World’s Most Expensive Babysitter

Another chapter in the saga of hospitals that gouge their patients — this time new parents

by Jennifer Fallon | 26 Feb 2017 at 9:33 PM

If you’re going to deliver a baby any time soon, know that your stay in the hospital may not mean getting extra help or rest.

Alex Cortes and his wife had their daughter, Penelope, at Baptists Memorial Hospital in Oxford, Mississippi. Although Cortes and his wife cared for Penelope for the majority of the time in their room, they did send her to the nursery so that they could get about two hours of sleep.

Since the nurse didn’t mention any additional cost for this — they didn’t anticipate the $1,420 bill that came a few months later.

“I get bugged when we go to a Mexican restaurant and they don’t tell us that extra guacamole is going to cost $2 more,” Cortes told LifeZette. But most nurses aren’t privy to billing information and wouldn’t think to explain the extra charges.

Since the Cortes family has an insurance plan with a $12,600 annual deductible, they ended up paying for the entire nursery cost out-of-pocket. They ended up paying their entire deductible and close to $9,000 in premiums that year — and had to use money they had set aside for a down payment on a house to cover the bill.

Where Is the Money Going?
The average nurse makes about $35 an hour. The rest of this charge could be overhead for keeping the lights on and supplying diapers and blankets — but that’s still $710 an hour per baby to run a nursery.

“It is really a scam and hospitals have gotten away with it for years,” said one patient advocate.

Surprisingly, nursery care and nursery cost is one area of hospital care in which there’s actually very little markup, according to Dr. Karoline Mortensen, professor of health sector management and policy at the University of Miami in Florida. Anesthesiologists, for instance, typically charge 112 times the cost of delivering their services.

“The big-picture academic data suggests that the [nursery] charges are pretty well in line with the cost,” Dr. Mortensen told LifeZette.

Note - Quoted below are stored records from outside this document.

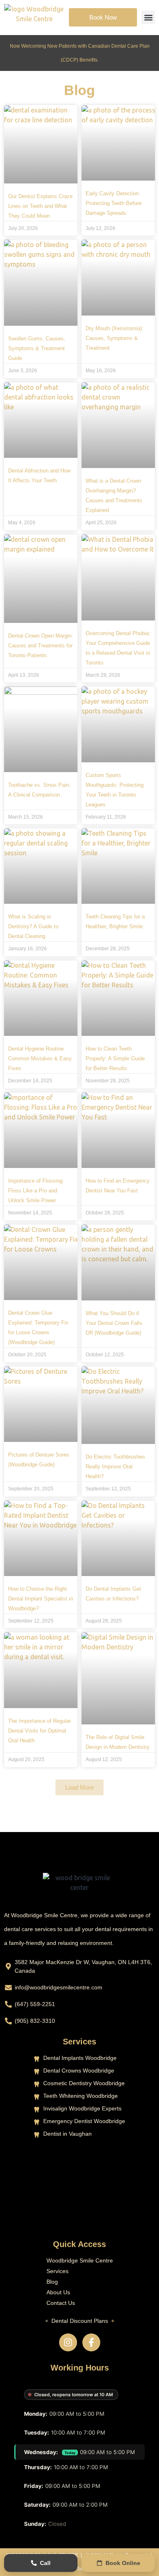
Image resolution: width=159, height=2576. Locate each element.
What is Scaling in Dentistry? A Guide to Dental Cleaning (33, 926)
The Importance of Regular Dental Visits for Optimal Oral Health (39, 1731)
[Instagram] (68, 2342)
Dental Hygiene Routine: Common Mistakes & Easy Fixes (40, 1058)
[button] (148, 17)
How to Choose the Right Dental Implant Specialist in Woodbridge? (40, 1598)
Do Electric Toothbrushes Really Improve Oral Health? (115, 1466)
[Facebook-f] (91, 2342)
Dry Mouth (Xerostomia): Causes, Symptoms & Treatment (115, 338)
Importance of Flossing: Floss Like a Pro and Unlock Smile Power (36, 1190)
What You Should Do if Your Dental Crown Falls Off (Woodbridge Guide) (114, 1323)
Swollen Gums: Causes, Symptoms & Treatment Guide (36, 348)
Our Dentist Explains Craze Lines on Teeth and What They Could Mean (40, 206)
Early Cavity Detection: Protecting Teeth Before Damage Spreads (113, 203)
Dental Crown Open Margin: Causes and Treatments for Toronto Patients (40, 645)
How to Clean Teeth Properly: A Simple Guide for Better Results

However, other factors also drive up those costs. Patients who receive health insurance coverage from smaller companies may not have the negotiating power to drive down charges that big companies such as Blue Cross or Aetna might have, Dr. Mortensen explained. There’s a difference between the facility charges and the physician charges. The facility might be in one's insurance network, but the physician on call during delivery may be out-of-network. All those costs add up.

One doctor even told Alex Cortes he wasn’t technically the patient — the insurance company was the patient, that doctor said.

An Ongoing 'Scam'
“It is really a scam and hospitals have gotten away with it for years,” said Teri Dreher, RN and CEO of NShore Patient Advocates, in Chicago, Illinois. “When I delivered my daughter, they basically took her to the nursery for one to two hours per day, and I got billed $1,400 per day for nursery charges even though I was rooming in with my baby. It’s ridiculous.”

Despite the negative press hospital systems have been receiving for overcharging their patients, prices have continued to rise, mainly due to lack of competition. The hospitals in Northern Mississippi, for example, are spread across a wide geography. If a patient is in need of immediate medical care, you’re not going to take a detour to a hospital with less expensive rates. Since most hospitals in rural areas are the only reputable health care provider within a 20- or 30-mile radius, patients are hard-pressed to explore other options. Lack of competition means health care systems can continue jacking up prices with impunity.

Related: Healthy Babies Don't Need This

How to Protect Yourself
Patients may have more power over some of these costs in the future. A cost transparency movement has been picking up momentum across the country. For-profit hospitals overcharge their patients more often than nonprofit hospitals, which could become an influential factor in where people choose to receive care.

If you receive an egregious bill in the mail, you can always try negotiating with the hospital, said Dr. Mortensen. “They put these bills out there assuming some people are going to pay it and some people aren’t, and some people are going to call up and negotiate,” she said. We don’t think about it often — but we are usually our own best advocates.

Otherwise, ask before you accept or agree to any procedure or service. And aways assume there will be a cost.